Decoys in Cybersecurity: An Exploratory Study to Test the Effectiveness of 2-sided Deception
This work addresses cybersecurity defenders by providing insights into feature manipulation to enhance deception, though it is incremental as it builds on existing honeypot techniques.
The study tackled the problem of improving cyberdefense by testing two-sided deception, where honeypots and real machines have their features concealed to create uncertainty for attackers, and found that both deception forms increased attacks on honeypots and data exfiltration compared to no deception, with no significant difference between the two deception conditions.
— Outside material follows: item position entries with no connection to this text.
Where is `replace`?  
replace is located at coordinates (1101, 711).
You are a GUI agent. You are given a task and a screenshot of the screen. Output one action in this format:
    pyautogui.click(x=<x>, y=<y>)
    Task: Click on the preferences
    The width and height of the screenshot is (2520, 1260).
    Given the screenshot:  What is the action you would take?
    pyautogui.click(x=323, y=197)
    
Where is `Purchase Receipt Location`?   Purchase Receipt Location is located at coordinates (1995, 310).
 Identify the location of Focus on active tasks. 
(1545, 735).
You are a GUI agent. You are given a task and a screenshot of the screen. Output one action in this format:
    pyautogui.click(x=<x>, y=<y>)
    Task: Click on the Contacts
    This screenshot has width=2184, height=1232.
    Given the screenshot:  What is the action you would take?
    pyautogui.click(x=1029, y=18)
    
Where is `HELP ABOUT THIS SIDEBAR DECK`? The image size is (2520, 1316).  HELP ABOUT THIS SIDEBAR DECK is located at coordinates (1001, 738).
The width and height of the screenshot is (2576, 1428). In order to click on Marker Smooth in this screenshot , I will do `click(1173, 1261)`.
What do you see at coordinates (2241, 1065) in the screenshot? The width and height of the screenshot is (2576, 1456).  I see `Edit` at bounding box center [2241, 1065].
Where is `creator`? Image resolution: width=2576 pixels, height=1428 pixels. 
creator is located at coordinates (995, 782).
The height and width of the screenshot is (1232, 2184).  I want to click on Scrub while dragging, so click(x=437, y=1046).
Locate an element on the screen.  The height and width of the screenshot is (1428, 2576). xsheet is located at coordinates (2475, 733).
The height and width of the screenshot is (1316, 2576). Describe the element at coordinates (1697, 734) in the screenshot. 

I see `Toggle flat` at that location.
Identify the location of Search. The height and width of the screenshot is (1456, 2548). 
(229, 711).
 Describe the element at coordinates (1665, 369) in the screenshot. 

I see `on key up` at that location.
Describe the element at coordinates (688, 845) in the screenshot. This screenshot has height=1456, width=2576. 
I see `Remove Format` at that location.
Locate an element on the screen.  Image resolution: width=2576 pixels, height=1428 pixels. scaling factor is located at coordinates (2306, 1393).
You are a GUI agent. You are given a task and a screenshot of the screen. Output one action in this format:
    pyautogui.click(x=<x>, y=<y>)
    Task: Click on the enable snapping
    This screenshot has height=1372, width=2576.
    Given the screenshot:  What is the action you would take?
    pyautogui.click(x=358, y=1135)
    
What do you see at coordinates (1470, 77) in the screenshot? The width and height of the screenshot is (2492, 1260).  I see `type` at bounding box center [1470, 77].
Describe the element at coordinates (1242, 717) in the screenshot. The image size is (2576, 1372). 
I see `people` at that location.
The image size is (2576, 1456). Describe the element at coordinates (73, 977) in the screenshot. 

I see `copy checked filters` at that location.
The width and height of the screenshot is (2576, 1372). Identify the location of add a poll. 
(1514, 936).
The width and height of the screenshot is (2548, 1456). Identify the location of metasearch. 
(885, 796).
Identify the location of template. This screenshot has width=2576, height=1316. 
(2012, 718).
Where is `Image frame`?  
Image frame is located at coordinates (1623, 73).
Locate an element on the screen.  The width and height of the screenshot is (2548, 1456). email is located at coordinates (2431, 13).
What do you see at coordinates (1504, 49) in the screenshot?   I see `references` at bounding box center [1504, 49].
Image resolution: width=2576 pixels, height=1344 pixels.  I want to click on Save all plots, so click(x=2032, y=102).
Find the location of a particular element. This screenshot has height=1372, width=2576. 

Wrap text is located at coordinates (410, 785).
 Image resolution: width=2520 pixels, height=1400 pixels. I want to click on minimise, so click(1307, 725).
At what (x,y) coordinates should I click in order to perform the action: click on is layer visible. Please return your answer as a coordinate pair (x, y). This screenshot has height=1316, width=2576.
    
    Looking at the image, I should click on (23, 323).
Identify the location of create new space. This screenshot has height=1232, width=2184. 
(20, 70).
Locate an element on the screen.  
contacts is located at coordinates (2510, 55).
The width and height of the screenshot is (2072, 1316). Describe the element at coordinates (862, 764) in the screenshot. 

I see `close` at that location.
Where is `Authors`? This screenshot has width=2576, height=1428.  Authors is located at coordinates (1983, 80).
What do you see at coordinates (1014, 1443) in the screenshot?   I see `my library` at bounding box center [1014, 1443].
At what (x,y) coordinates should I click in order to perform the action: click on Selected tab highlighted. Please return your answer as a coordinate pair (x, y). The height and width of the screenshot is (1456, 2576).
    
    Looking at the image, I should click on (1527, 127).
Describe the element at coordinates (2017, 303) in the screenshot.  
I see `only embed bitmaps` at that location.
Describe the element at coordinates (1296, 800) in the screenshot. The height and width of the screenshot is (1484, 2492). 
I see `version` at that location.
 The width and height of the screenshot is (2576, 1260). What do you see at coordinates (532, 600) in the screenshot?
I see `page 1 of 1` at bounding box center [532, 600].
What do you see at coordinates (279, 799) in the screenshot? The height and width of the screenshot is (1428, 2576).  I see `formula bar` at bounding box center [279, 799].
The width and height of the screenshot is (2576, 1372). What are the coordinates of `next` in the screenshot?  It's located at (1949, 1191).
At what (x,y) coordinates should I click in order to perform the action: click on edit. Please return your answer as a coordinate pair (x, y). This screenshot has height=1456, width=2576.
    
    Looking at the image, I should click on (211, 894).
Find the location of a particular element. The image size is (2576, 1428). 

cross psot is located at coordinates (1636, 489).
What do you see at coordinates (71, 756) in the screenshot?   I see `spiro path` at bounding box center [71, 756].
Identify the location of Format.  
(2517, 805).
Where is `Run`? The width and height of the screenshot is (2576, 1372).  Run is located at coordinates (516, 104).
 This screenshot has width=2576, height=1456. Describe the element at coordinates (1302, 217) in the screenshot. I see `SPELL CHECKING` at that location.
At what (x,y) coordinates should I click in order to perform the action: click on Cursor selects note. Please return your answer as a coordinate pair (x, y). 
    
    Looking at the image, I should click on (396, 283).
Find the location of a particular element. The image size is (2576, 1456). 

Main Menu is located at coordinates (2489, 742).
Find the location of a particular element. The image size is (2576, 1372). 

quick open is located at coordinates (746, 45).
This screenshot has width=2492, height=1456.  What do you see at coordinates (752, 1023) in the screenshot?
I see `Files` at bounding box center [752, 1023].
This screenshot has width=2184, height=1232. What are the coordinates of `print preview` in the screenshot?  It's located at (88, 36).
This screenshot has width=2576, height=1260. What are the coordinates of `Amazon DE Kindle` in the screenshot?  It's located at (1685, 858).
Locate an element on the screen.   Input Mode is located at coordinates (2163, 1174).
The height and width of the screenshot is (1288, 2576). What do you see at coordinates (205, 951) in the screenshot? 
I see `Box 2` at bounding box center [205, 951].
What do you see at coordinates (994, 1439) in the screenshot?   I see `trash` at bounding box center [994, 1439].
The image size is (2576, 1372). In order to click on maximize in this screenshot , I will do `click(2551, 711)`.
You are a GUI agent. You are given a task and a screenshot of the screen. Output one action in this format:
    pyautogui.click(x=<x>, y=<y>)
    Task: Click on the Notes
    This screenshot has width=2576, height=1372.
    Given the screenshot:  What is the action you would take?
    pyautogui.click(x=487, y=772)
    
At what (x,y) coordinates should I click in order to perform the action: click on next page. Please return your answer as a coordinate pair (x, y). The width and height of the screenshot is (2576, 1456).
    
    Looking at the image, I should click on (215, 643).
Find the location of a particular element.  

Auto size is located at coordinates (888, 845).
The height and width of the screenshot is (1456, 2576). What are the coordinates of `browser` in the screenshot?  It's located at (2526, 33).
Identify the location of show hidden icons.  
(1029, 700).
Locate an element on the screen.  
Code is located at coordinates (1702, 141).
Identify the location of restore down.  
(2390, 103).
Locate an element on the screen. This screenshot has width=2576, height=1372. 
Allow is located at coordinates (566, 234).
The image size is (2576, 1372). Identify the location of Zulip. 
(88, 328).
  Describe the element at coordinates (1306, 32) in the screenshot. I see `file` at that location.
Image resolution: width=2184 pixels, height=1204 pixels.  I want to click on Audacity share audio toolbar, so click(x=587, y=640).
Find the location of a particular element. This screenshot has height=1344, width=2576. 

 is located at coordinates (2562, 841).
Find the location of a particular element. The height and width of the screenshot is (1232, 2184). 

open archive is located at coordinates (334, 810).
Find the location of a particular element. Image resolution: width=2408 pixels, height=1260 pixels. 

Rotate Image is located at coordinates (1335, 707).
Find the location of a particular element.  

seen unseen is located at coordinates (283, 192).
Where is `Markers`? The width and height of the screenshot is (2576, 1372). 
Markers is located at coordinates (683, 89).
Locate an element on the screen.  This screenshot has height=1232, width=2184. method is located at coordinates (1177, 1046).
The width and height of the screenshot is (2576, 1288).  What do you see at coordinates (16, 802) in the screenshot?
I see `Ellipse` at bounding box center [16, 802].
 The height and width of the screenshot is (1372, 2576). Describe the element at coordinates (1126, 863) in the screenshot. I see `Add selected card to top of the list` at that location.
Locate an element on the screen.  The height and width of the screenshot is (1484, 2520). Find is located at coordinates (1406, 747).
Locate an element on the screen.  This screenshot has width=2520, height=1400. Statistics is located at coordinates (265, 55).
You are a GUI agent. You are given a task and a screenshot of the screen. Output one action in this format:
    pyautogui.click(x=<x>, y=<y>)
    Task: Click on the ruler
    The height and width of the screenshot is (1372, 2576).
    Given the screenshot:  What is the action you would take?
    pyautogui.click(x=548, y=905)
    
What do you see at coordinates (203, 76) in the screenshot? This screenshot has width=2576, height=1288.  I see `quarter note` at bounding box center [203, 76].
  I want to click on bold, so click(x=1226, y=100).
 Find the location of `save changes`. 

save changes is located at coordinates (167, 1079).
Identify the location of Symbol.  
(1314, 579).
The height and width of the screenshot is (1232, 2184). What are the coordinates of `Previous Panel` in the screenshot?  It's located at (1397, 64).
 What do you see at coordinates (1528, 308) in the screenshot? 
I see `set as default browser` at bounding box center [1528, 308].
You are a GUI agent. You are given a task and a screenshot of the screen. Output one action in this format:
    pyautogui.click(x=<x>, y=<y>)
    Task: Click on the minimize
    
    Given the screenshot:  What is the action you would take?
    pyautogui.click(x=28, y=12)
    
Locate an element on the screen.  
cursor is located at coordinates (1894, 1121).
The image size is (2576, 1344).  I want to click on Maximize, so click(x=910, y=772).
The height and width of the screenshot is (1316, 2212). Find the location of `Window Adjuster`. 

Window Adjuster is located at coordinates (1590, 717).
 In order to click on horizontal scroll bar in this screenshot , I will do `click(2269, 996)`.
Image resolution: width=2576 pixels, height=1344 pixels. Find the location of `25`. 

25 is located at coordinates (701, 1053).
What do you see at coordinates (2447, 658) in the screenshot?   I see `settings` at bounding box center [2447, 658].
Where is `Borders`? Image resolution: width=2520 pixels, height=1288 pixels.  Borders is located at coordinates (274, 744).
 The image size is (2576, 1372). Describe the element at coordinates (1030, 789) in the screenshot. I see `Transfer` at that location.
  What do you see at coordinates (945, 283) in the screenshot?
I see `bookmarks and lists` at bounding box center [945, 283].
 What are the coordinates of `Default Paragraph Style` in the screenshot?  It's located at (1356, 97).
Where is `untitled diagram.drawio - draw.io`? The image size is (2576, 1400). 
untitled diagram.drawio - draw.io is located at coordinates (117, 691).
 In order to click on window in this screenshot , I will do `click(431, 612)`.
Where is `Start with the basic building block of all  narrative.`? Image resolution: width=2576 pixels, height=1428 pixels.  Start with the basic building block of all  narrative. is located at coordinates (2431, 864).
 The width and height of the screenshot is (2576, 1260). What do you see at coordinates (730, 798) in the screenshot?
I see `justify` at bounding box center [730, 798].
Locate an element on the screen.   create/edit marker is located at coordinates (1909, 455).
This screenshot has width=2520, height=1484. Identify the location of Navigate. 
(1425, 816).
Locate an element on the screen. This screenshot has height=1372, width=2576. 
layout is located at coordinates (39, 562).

One of the widely used cyber deception techniques is decoying, where defenders create fictitious machines (i.e., honeypots) to lure attackers. Honeypots are deployed to entice attackers, but their effectiveness depends on their configuration as that would influence whether attackers will judge them as "real" machines or not. In this work, we study two-sided deception, where we manipulate the observed configuration of both honeypots and real machines. The idea is to improve cyberdefense by either making honeypots ``look like'' real machines or by making real machines ``look like honeypots.'"We identify the modifiable features of both real machines and honeypots and conceal these features to different degrees. In an experiment, we study three conditions: default features on both honeypot and real machines, concealed honeypots only, and concealed both honeypots and real machines. We use a network with 40 machines where 20 of them are honeypots. We manipulate the features of the machines, and using an experimental testbed (HackIT), we test the effectiveness of the decoying strategies against humans attackers. Results indicate that: Any of the two forms of deception (conceal honeypots and conceal both honeypots and real machines) is better than no deception at all. We observe that attackers attempted more exploits on honeypots and exfiltrated more data from honeypots in the two forms of deception conditions. However, the attacks on honeypots and data exfiltration were not different within the deception conditions. Results inform cybersecurity defenders on how to manipulate the observable features of honeypots and real machines to create uncertainty for attackers and improve cyberdefense.